July 03, 2007

DIKY: Do It Kinda Yourself.

One thing that has been stressing me out lately is how to get my less packable belongings to Portland. The books are heavy and will cost a fortune, but they go into standard-sized boxes with minimal resistance. In fact, little besides clothing is more cooperative than books in fitting into a variety of box configurations. My bike, for instance, is probably the least pliable and compressible item I've ever owned. Runner up for the position was my guitar, which has all the nonstandard shape of a bike without any of its durability in shipping situations, but that problem was neatly solved by unloading it onto Jacob this weekend*. For the bike, not only do I not have a conveniently envious friend to take it but I also actually really want to have it with me in Portland.

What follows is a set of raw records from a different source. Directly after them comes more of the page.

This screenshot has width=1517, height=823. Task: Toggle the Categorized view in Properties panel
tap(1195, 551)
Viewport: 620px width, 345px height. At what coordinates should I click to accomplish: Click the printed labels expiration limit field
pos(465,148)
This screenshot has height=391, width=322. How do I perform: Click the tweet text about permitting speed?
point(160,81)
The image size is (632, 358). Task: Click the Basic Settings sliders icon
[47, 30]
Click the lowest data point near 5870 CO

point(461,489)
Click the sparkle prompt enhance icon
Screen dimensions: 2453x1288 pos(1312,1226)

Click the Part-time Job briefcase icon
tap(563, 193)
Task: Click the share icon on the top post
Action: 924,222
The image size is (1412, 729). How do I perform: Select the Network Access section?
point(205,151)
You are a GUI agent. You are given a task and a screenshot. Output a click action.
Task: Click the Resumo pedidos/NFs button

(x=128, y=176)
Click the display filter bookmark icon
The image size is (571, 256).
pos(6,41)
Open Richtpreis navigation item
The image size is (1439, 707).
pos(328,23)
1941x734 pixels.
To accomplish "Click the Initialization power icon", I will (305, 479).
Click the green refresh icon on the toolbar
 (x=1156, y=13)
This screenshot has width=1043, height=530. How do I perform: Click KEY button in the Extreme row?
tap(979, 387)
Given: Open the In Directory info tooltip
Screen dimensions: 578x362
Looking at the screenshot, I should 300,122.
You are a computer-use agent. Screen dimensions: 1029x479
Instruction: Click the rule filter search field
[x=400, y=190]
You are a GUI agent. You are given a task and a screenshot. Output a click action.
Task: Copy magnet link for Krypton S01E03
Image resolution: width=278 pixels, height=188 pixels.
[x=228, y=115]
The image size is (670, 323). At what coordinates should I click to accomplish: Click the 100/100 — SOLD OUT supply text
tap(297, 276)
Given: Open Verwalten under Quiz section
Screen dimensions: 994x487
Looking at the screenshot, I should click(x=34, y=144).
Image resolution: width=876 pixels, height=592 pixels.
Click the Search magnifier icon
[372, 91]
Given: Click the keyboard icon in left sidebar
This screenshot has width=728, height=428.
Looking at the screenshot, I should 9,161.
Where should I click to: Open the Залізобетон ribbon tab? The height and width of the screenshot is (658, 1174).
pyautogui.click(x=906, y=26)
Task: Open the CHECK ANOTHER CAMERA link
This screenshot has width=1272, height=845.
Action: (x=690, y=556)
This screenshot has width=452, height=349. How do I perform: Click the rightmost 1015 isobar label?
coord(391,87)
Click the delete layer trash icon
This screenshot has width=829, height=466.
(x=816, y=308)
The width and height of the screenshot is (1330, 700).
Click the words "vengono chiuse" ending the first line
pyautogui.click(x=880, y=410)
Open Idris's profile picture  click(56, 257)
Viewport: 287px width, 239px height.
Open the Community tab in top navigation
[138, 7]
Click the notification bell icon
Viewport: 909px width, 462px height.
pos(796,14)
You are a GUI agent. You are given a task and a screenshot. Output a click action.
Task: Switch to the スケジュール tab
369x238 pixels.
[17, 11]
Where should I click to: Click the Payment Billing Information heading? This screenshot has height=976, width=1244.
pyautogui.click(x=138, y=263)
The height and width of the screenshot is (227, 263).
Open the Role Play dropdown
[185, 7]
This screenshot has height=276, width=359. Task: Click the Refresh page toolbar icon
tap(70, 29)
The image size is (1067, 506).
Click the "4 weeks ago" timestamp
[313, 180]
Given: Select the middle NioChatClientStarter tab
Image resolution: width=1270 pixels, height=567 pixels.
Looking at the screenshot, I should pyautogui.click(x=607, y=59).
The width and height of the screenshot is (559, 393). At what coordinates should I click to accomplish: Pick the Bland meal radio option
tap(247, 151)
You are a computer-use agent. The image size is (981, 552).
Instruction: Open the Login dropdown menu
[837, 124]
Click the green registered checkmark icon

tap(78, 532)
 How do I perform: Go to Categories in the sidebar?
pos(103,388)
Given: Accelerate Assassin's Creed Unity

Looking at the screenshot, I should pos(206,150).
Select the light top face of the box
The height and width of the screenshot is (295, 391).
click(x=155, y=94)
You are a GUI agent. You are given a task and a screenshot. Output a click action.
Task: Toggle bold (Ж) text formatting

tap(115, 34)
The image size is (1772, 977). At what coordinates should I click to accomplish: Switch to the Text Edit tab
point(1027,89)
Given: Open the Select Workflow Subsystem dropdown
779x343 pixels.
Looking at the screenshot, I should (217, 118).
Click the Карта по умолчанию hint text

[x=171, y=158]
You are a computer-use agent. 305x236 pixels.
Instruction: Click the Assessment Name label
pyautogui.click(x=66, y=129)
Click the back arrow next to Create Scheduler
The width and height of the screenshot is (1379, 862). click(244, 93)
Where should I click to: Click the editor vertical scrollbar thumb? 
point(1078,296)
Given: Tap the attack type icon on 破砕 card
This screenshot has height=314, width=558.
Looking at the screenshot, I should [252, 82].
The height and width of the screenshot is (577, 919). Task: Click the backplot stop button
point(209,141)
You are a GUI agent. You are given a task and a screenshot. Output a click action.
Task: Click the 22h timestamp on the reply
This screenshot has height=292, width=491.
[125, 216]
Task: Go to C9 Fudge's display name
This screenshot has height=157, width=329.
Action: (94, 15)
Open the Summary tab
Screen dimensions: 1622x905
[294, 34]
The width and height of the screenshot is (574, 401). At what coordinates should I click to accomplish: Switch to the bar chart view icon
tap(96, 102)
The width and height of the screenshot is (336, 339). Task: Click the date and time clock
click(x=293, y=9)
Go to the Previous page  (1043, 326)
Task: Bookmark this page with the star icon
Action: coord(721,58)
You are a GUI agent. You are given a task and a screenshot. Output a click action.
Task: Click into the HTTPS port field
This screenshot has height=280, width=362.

I refuse to add a bicycle to my list of plane luggage when I will also be carrying a cat, a backpack (like the kind you go backpacking with) and one or two duffel bags to boot. I don't even know if you can get an airport shuttle that'll fit a bike, and while TriMet is bike-friendly I can't begin to imagine taking that much luggage through a train transfer.

That leaves shipping, and shipping means a box. Bicycles are not box-shaped items. Boxes are rectangular solids, while bicycles are combinations of dozens of unrelated geometric shapes assembled so as to maximize the volume-mass ratio of the whole. A box the size of a fully-assembled bicycle is a ridiculously enormous item. What I am saying here is that I was required to partially disassemble my bike in order to put it in a box that FedEx would not charge me $150 to ship. But me, I am no bike mechanic. I can pump up my tires but don't yet know how to change one. I can spell derailleur but hardly know what mine does until it stops doing it.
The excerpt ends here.